Henry could have benefitted from a bill introduced in 2019: S.167, “An act relating to compassionate release and parole eligibility.” Under this bill, older offenders who have served a set amount of their sentence could become eligible for parole. If it was decided that the individual could be released without concern for the safety of the community, they may be paroled (which would keep them under the supervision of the state). Although the bill passed the state senate, it failed in the house of representatives.

The concept of releasing low-risk, aging prisoners is one that is supported by many advocates of reform. It makes sense on humanitarian grounds, and also practically: older, potentially infirm people will be more costly for the state to care for. In the long run, though, Vermont’s addiction to punishment again trumped its commitment to recovery and redemption. It is sad that someone like Hentry Butson was unable to benefit from such a policy.

– Meg McCarthy

Read about New York State’s RAPP initiative

Vera Institute’s publication on Aging Out



  1. Leslie Thorsen January 6, 2023 at 3:35 am - Reply

    That is a lovely tribute Meg, and I am sure Henry would have been so happy to be remembered this way.

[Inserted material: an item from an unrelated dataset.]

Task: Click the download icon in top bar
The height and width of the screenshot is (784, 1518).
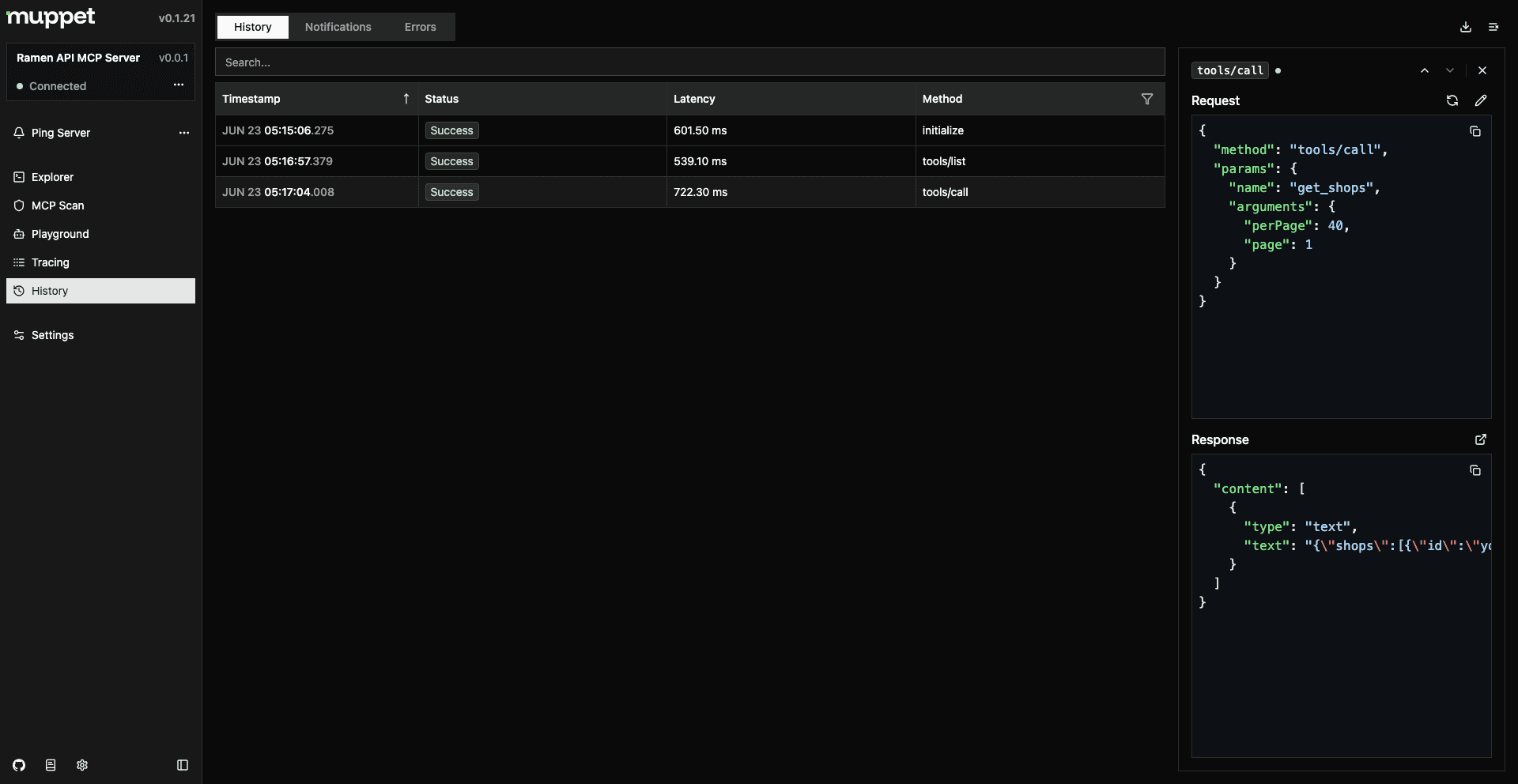Action: tap(1465, 27)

  2. JuanJose El Tres January 6, 2023 at 4:35 pm - Reply

    Beautifully written, and heartfelt.
    It is tragic that this “progressive” state in which we live has yet to recognize that our current system of incarceration is NOT WORKING. Let’s just go ahead and change the name – no “Corrections” are happening. How is it that so many highly educated people have failed to recognize the value of the 1,229 incarcerated persons to the rest of the residents of Vermont?
    They could be doing so much!
    They could, in fact, be paying their debt to society, to the people, to the community. They could benefit us all in so many ways – and they could take pride in their work and ownership of their accomplishments and milestones.
    There are other states with a type of transitional housing for those who have met the ctiteria – behaviorally, etc. – which have far greater success rates than failures. Those in that level of supervision have the opportunity to hold jobs, pay taxes, and even shave a little time off of their sentences.
    How is Vermont so utterly derelict in SO MANY ways?